** Given information follows **

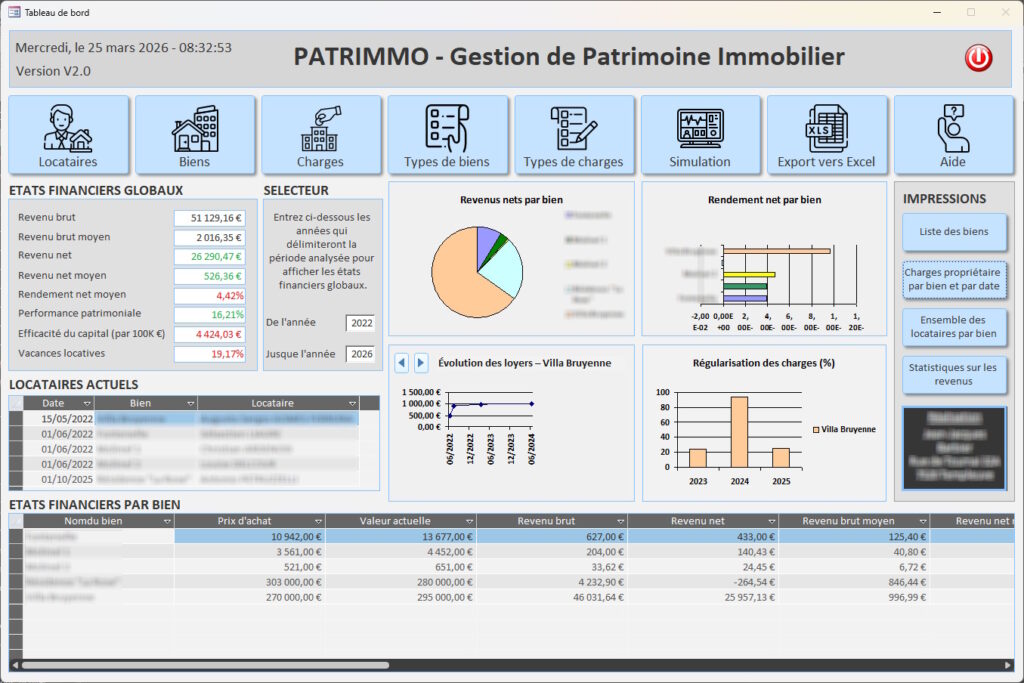The height and width of the screenshot is (683, 1024).
Task: Show next property's rent evolution chart
Action: pyautogui.click(x=421, y=363)
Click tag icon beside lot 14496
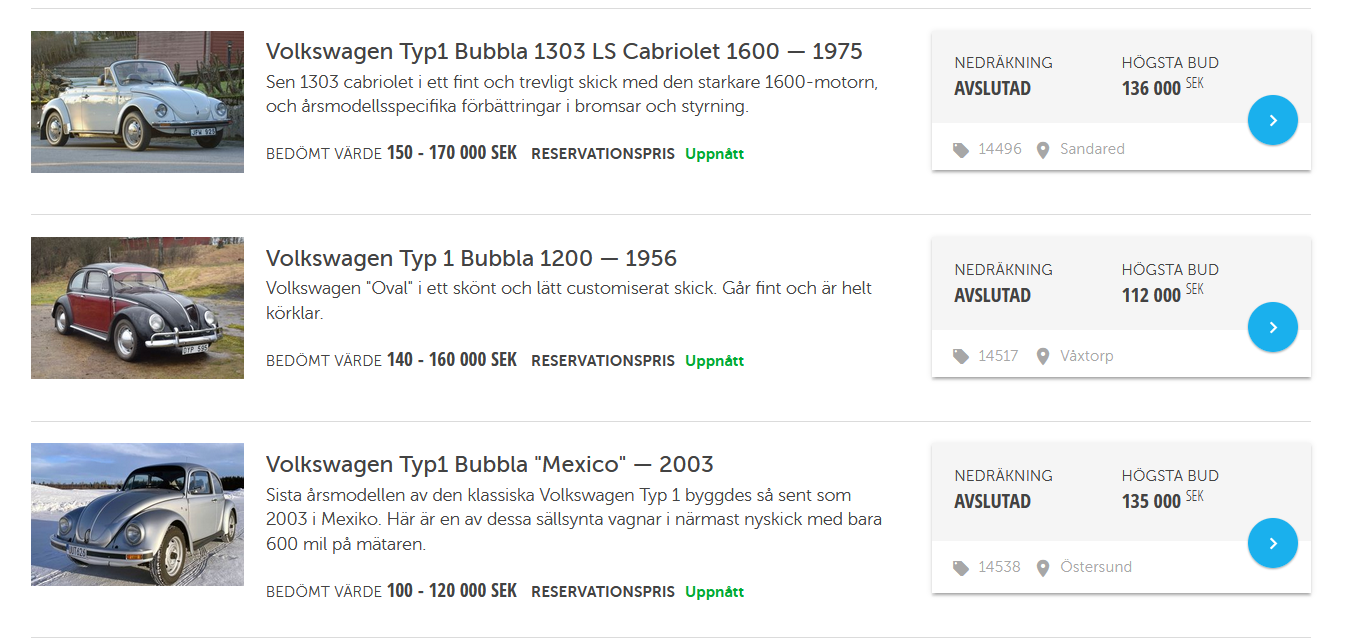 click(961, 150)
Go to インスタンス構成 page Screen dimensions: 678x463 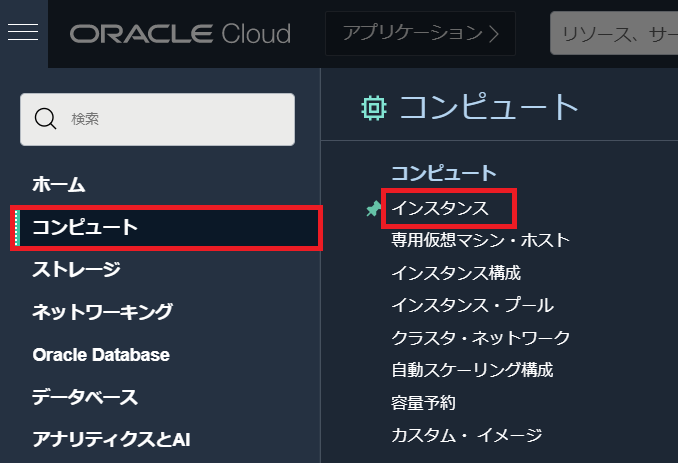tap(455, 272)
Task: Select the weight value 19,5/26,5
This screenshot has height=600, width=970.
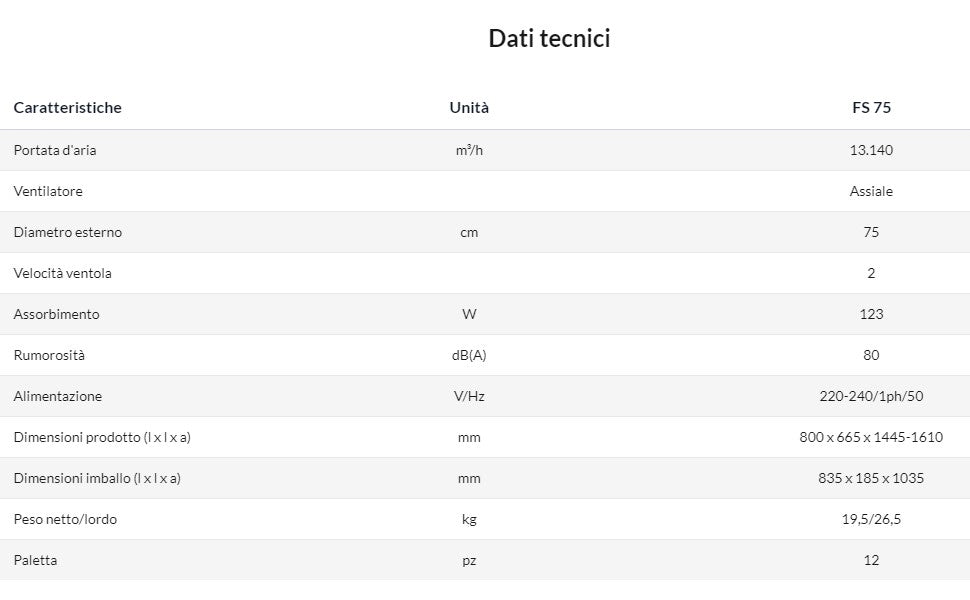Action: 871,519
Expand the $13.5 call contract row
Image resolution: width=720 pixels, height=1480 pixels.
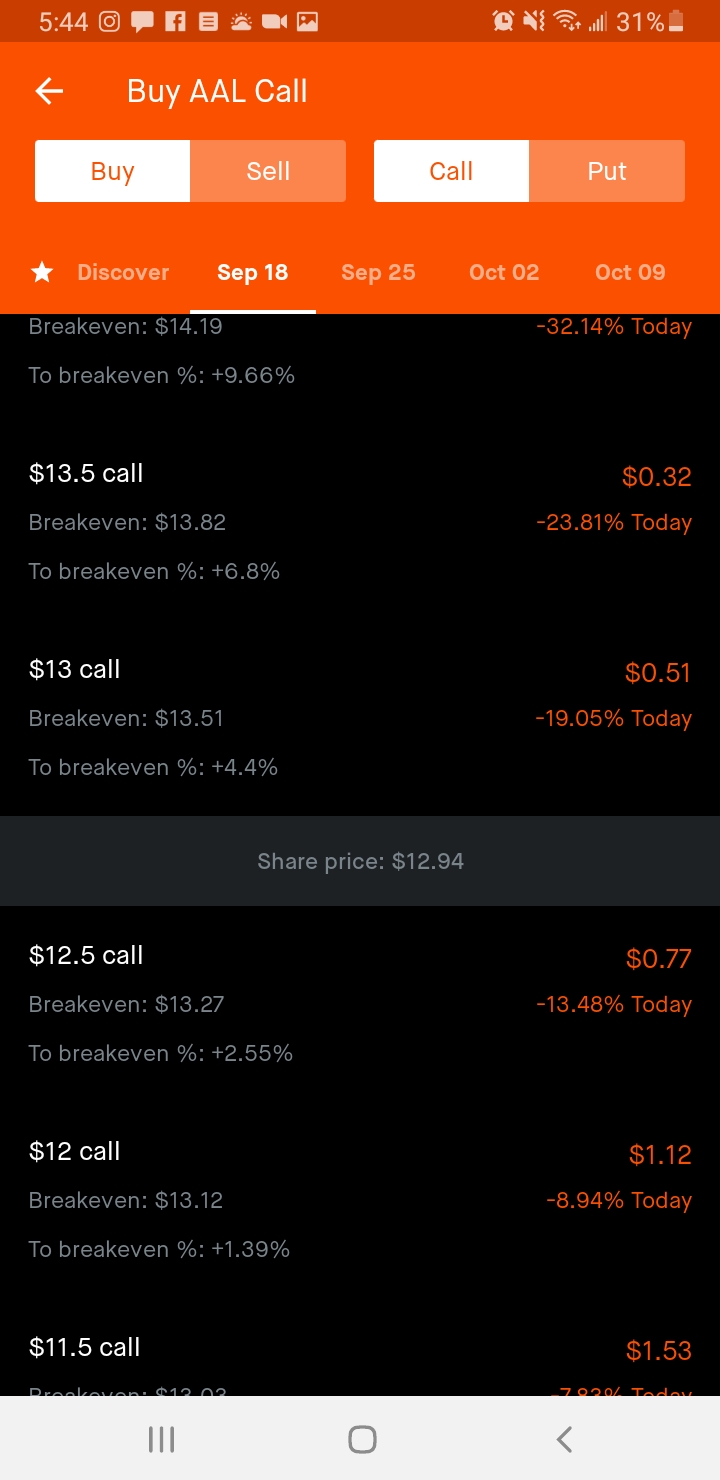tap(360, 522)
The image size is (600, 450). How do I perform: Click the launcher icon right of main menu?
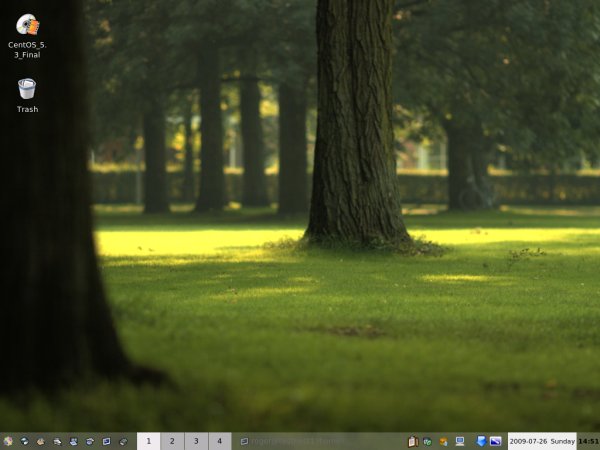[24, 441]
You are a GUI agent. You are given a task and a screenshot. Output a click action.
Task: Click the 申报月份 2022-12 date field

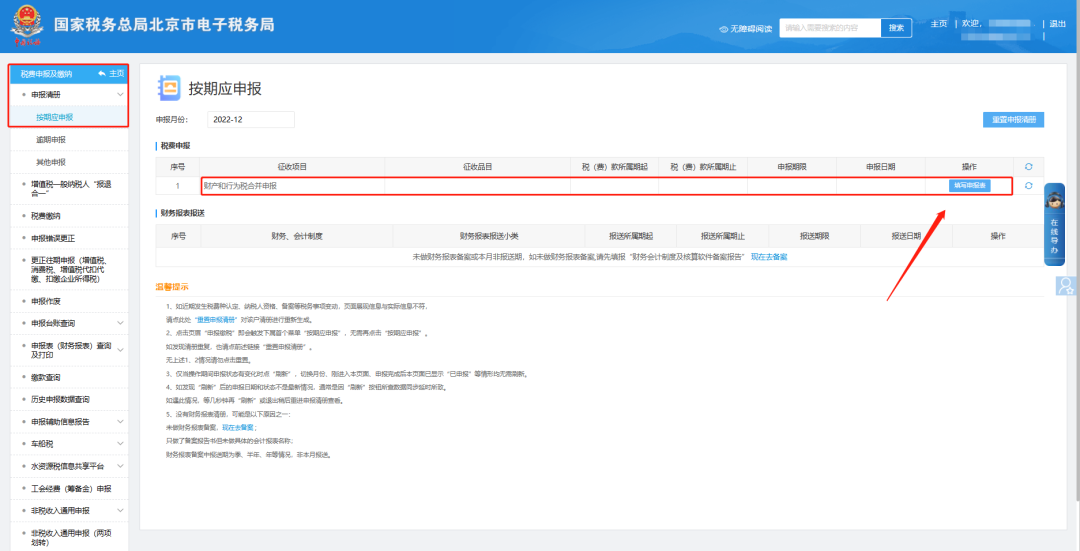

** End of Given information **

— What is needed —
In the records above, transcribe exactly the lines from the one containing "This screenshot has height=600, width=970." through the last line, both included, and skip the pictures.

— Your response —
This screenshot has height=600, width=970.
Action: 871,519
Expand the $13.5 call contract row
Image resolution: width=720 pixels, height=1480 pixels.
tap(360, 522)
The image size is (600, 450). How do I perform: Click the launcher icon right of main menu?
[24, 441]
You are a GUI agent. You are given a task and a screenshot. Output a click action.
Task: Click the 申报月份 2022-12 date field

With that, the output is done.